Her themes are serious — think addiction, rape, domestic abuse, serious illness, homosexuality, fractured marriages, abusive relationships…But there is also a slightly self-deprecatory wit at play here, which, when spliced with a multiple-voiced narrative, plenty of good sex, stiletto-wearing feminism, some brilliant one-liners, (Love is blind, there was no doubt about it. In Tara’s case, it was also deaf, dumb, dyslexic, had a bad hip and the beginnings of Alzheimer’s) and a guaranteed happily-ever-after ending, leaves you feeling all warm and happy.
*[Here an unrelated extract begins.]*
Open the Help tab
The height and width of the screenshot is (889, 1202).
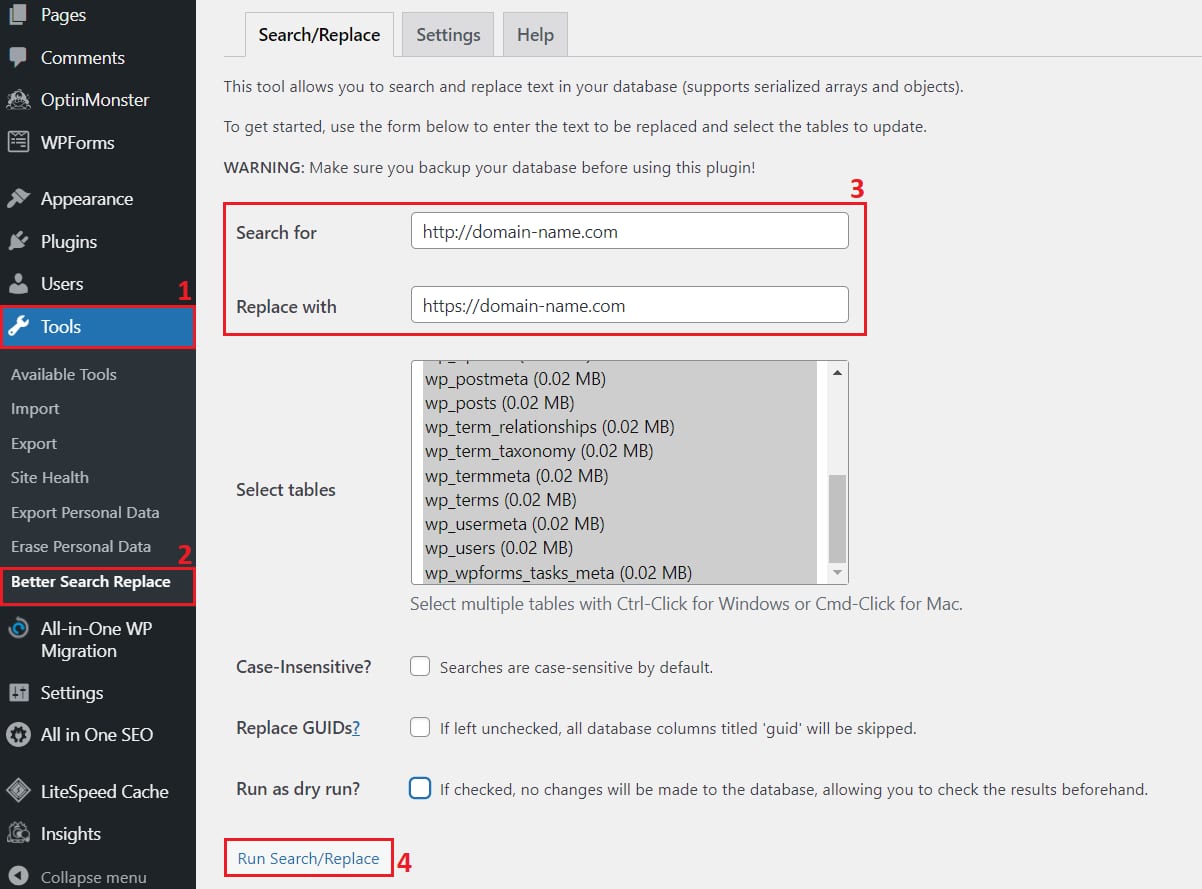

“It is the way I was brought up, a very Irish thing,” says Keyes. Laughing at something painful, once you get a distance from it, is healing, believes Keyes. It is also a way of knowing how well you have gotten, “when you look back at something terrible and can raise a smile”.
Saved by cake
Keyes says that she tried a number of things including medication, mindfulness and exercise but help came from the strangest of sources: cake. Her book Saved by Cake: Over 80 ways to Bake Yourself Happy, a chatty, colourful recipe book of sorts, also offers glimpses of her struggle with depression and explains how embarking on this new hobby — baking — kept her going. “It is impossible to overstate how important it was; it literally kept me alive,” says Keyes. Weighing butter, sifting flour, mixing things together, working with colour and icing was an exercise in mindfulness, she remembers. “It was the only thing that calmed me back then.”
By 2014, however, the depression went away, just as suddenly as it had come. “The clouds parted and I could feel like I was coming up from a dark, dark place,” she says. She still thinks of it as an illness that both came and left very suddenly. “I never thought I would feel normal again. And that is why I love to tell people — anyone who is in the black hole now — to hang on.”
She is immeasurably better today, she says, adding, however, that “it is impossible to have come out of something as huge as this and stay the same”. She backs out of stressful situations, for instance, refusing opportunities or cutting back on work and travel if needed. “Earlier, I was always exhausted because I pushed myself. Now, I live my life and have more fun; I see the beauty and happiness in the small things,” says the writer. “My mental health is more important than anything else and I value feeling normal.”